With some characteristics, normal isn't as easily defined. Behavior is more difficult to measure precisely, so identifying the upper and lower limits of normal can be challenging. Still, the principles are the same. The perfectly behaved child shouldn't dictate what's normal; rather, it should be the kid who truly is: one who occasionally breaks the rules, gets into fights with friends or has an emotional outburst.

Most don't excel

When high-achieving or exceptional children are held up as the benchmark of normal, most kids are going to fall short. Unfortunately, rather than examining what's wrong with their expectations, many parents -- often, along with their children's teachers, coaches and healthcare providers -- conclude that something is wrong and jump in to try to remedy the situation.

Six-year-olds with messy printing are sent for occupational therapy to improve their handwriting; clumsy 7-year-olds are made to undergo sensory integration therapy for better balance and coordination; 8-year-olds who have trouble sitting at their desk all day or keeping their hands to themselves are shipped off to psychiatrists to work on impulse control, and educational therapists are hired to help 10-year-olds bring up their grade point average.

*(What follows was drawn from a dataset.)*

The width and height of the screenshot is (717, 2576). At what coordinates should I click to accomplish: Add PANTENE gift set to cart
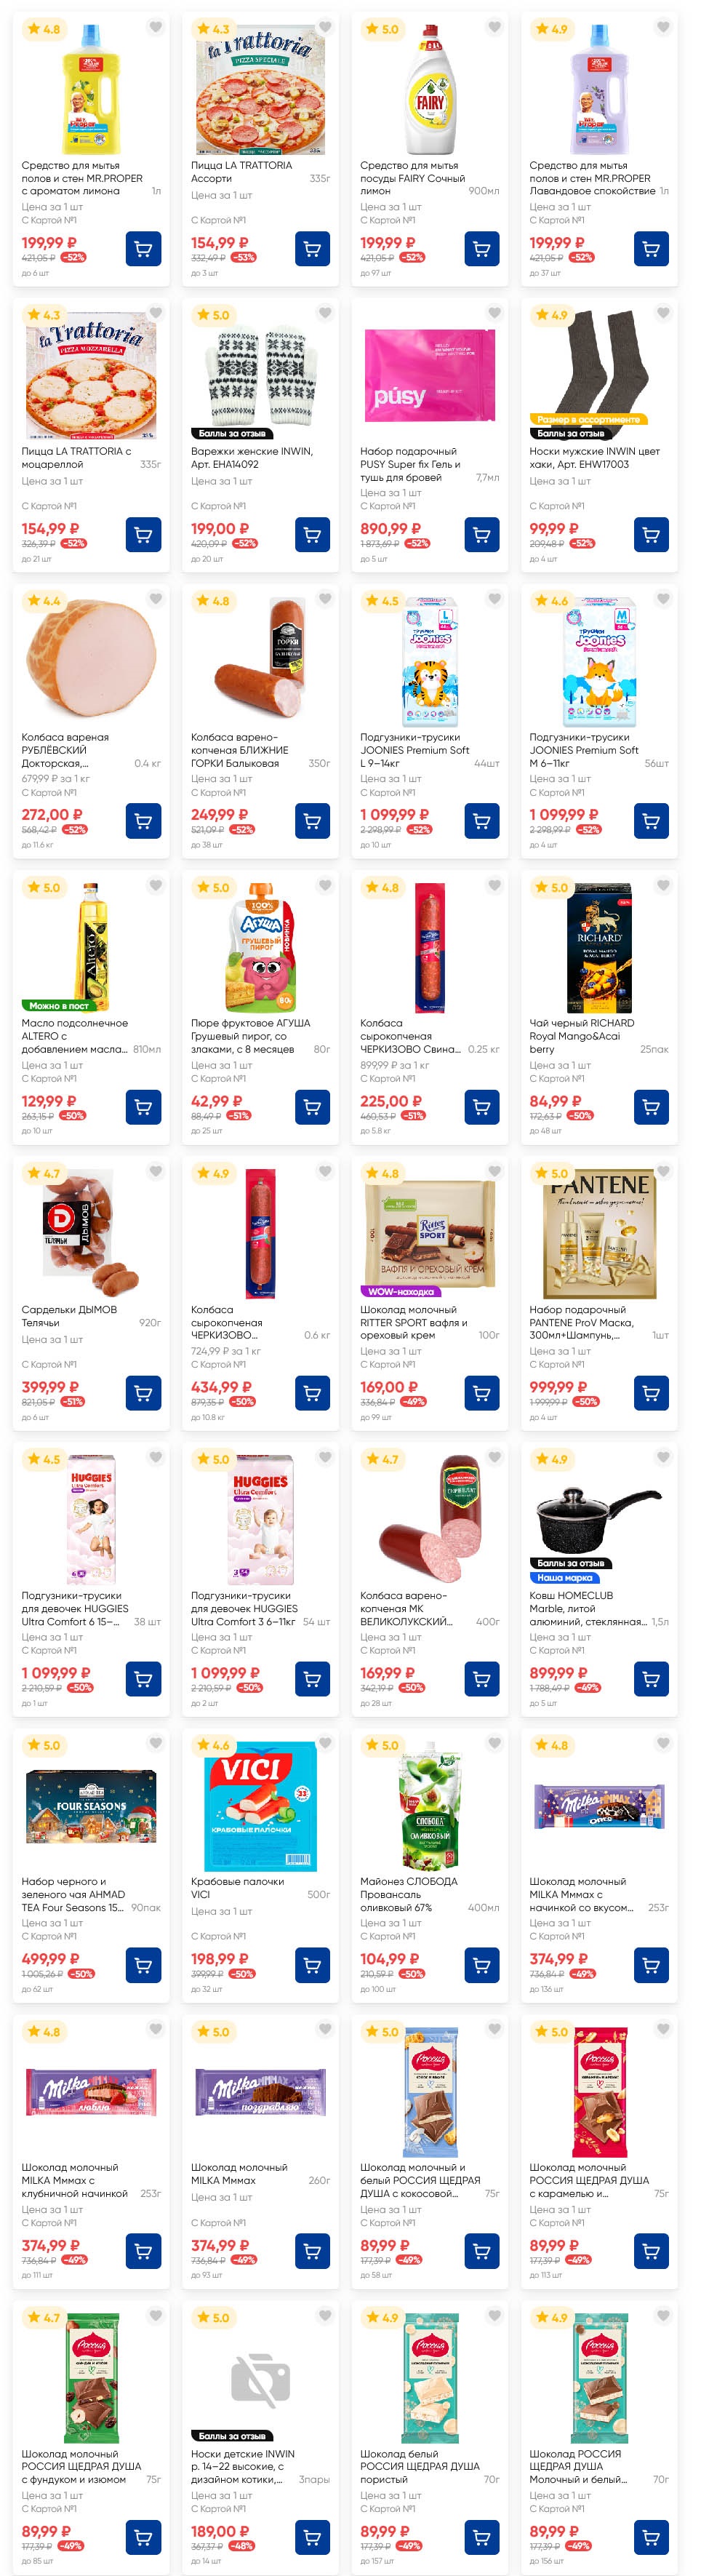tap(651, 1393)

These services can be helpful. A child who receives this kind of support may gain a bit of ground on some of their peers. But the benefits aren't always clear-cut or dramatic, and the risks that these types of interventions impose are often overlooked.

Although it's hard to imagine how a bit of extra support could be detrimental, some experts in child development speculate that there may be unforeseen costs. Too much help may interfere with children's sense of autonomy, for one thing. "It makes them think that they can't do things on their own," Elkind says.

Also, children who are constantly being told that they need help may begin to believe it. "They start to think that something is really wrong with them."

There are more tangible costs as well. Many children resist the help their parents provide: What child wants to spend free time with a therapist or tutor? So interventions can wind up undermining the parent-child relationship.

They can also strain families financially. Therapists and tutors don't come cheap -- 45 minutes of speech therapy can run upward of $100, and an hour with a math tutor can cost well over $60.

Also, the benefits of intervening are limited by the natural aptitude of a child. All the tutoring in the world isn't going to turn a bad math student into a brilliant mathematician; all the coaching in the world won't turn an uncoordinated child into an elite athlete. "You simply can't teach talent," Elkind says.